Para leitoras do sexo feminino, poucas coisas são mais interessantes do que ler Clarice Lispector. Por meio de suas narrativas bem pensadas, a escritora apreende o que seria indescritível com palavras objetivas: o viver-mulher. A autora nunca se autodeclarou feminista e, inclusive, chegou a afirmar que havia muita burocracia envolvida no movimento, mas não é preciso adentrar na luta para constatar a vivência inata a todas que experienciam o ser mulher desde sempre. Conforme Simone de Beauvoir afirma no segundo volume de O segundo sexo, a fêmea humana é condicionada a determinadas posições na sociedade. Isso ocorre com a imposição da feminilidade e tudo o que ela implica, como a maternidade e a docilidade. No universo literário de Lispector, a regra social não muda. A escritora entrega voz a personagens mulheres que entram na lógica de Beauvoir como o Outro: aquele que não é homem e, por conta disso, não detém uma espécie de protagonismo na própria vida.

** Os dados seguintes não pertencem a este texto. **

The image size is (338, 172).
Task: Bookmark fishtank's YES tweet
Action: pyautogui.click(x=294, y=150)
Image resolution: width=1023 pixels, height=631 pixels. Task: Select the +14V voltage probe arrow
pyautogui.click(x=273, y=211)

"Ora, o que define de maneira singular a situação da mulher é que, sendo, como todo ser humano, uma liberdade autônoma, descobre-se e escolhe-se num mundo em que os homens lhe impõem a condição do Outro. Pretende-se torná-la objeto, votá-la à imanência, porquanto sua transcendência será perpetuamente transcendida por outra consciência essencial e soberana."(Simone de Beauvoir)

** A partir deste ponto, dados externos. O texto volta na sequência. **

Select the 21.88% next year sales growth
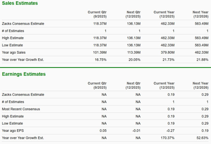The width and height of the screenshot is (211, 144). (x=201, y=60)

Para entender o sentido do Outro nos contos de Clarice, principalmente os presentes em Laços de Família, é possível partir de um pressuposto trabalhado por Affonso Romano de Sant'Anna. Conforme o teórico, a estrutura das narrativas de Lispector se dá em quatro etapas, sendo elas: situação cotidiana 🠒 preparação de um acontecimento pressentido 🠒 evento e esclarecimento caótico 🠒 volta à normalidade. A terceira e mais notável etapa seria a percepção da realidade pulsante, ainda que silenciosa, da persona. Mas essa experiência muitas vezes sinestésica só é possível a partir da segunda etapa, onde a questão que se desemboca fervilha calada na psiquê, fugindo para a narrativa por meio da escolha de palavras do narrador indireto livre. Os indícios de um problema estão presentes, ainda que suscintos, exigindo uma atenção extra do leitor. Considerando a posição imposta a mulheres e a temática doméstica que ronda todos os contos de Laços de Família, entendemos que o problema que se desenvolve até o caos é o beco sem saída da função social do ser-mulher.

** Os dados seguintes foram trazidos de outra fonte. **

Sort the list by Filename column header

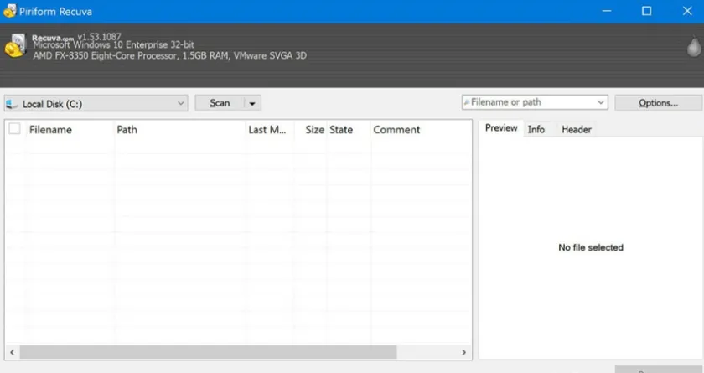[x=50, y=130]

Essa hipótese pode ser sustentada até mesmo quando a protagonista não é uma mulher propriamente dita. É possível entender o conto “Uma galinha” como uma analogia que expressa a fatalidade imposta à condição feminina. Na breve narrativa, que possui pouco mais do que duas páginas, é apresentada uma “galinha de domingo” que está predestinada a servir de alimento a uma família. O animal fadado ainda está vivo e, após permanecer por um período silencioso e indiferente, mostra um anseio de sobrevivência quando decide dar pequenos voos e fugir do seu destino. Parte da história é composta em histeria, com o patriarca em busca do bicho. No entanto, ao “dar à luz” a um ovo, o grupo humaniza a galinha e decide por poupá-la da morte.
“Todos correram de novo à cozinha e rodearam mudos a jovem parturiente. Esquentando seu filho, esta não era nem suave nem arisca, nem alegre, nem triste, não era nada, era uma galinha. O que não sugeria nenhum sentimento especial. O pai, a mãe e a filha olhavam já há algum tempo, sem propriamente um pensamento qualquer. Nunca ninguém acariciou uma cabeça de galinha. O pai afinal decidiu-se com certa brusquidão: — Se você mandar matar esta galinha nunca mais comerei galinha na minha vida!”(Clarice Lispector)
Os instantes passam, a vida continua, a galinha permanece viva. O tempo, porém, continua em movimento até o instante em que a normalidade volta à tona e a galinha serve, finalmente, a seu destino primeiro - é simplesmente morta, tão rápido e natural quanto a frase que fecha o conto: “Até que um dia mataram-na, comeram-na e passaram-se anos”.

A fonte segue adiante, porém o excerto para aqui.